You might have thought: is that all that Data Engineering is?. The answer is no, that was just a demonstration of data handling (and we learned a little bit of Spark while we were at it!). In reality, Data Engineering work involves handling large amounts of data that need to be transformed at specified intervals (e.g. every hour, every day, every month) for scheduled use cases ("batch" transformations) or in [near] real time ("streaming") for [near] real-time use cases, both of which require different technologies and handling techniques. Typically, we see both types of use cases manifest in what we call a Data Platform, which serves a very specific domain and business-driven use cases.

In the next sections, we'll talk about how we might handle this OCPP data in the EV Charging domain as a platform, first covering "batch" transformation use cases and also "streaming" use cases later on.

Note​

For the eagle-eyed, we're referring to a Data Platform for business use cases here which differs from Data Platforms in the infrastructural sense (that offer self-serve services like Kubernetes, deploy targets, CI/CD tools, etc).

Q&A​

We didn't handle any large data in the last exercises.

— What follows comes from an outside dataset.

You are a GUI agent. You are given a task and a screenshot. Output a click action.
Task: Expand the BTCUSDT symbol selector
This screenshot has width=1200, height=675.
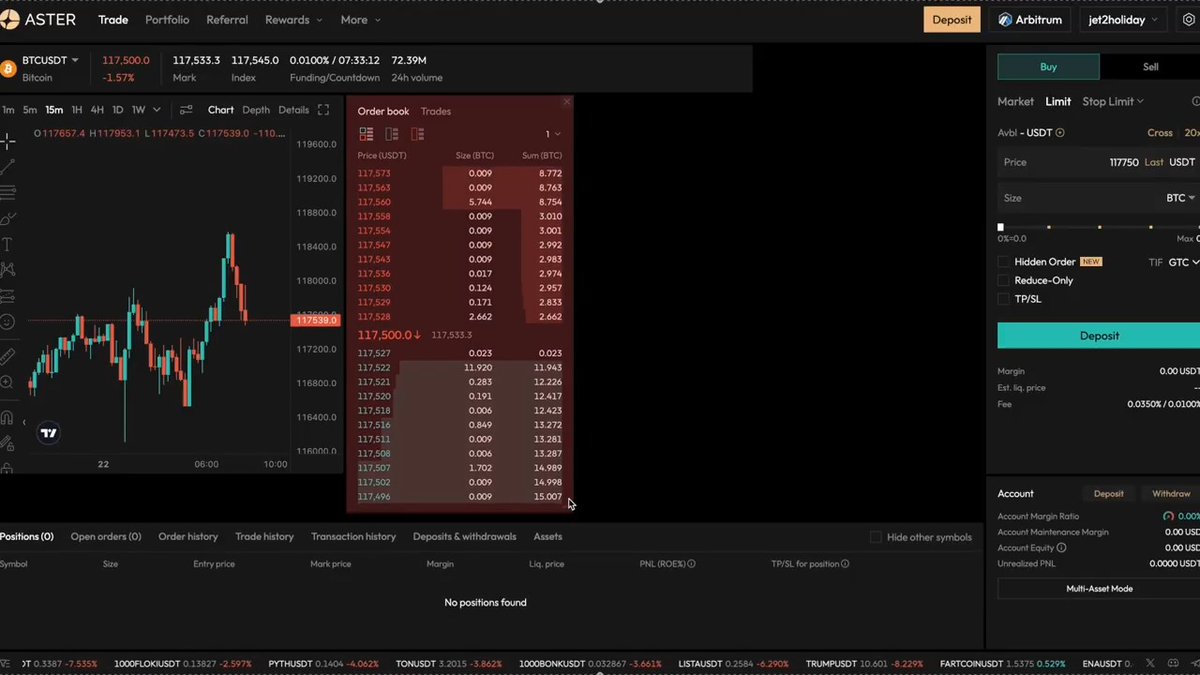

Why did we need to use Spark?

You're right, we didn't need to use Spark and it was probably a bit heavy for what we needed to do and the volume of data that we had. A single-node Pandas would have served just fine. But for the purposes of this training, the curators wanted to be consistent with the tech that we used throughout the training and we often can't get enough Spark practice. :)

Do I need to memorize the entire Spark API? There's a lot of functions.

You don't, but it's more important to get an overview of what it can do, how it optimises (later!), and to have a solid understanding of the SQL underlying it.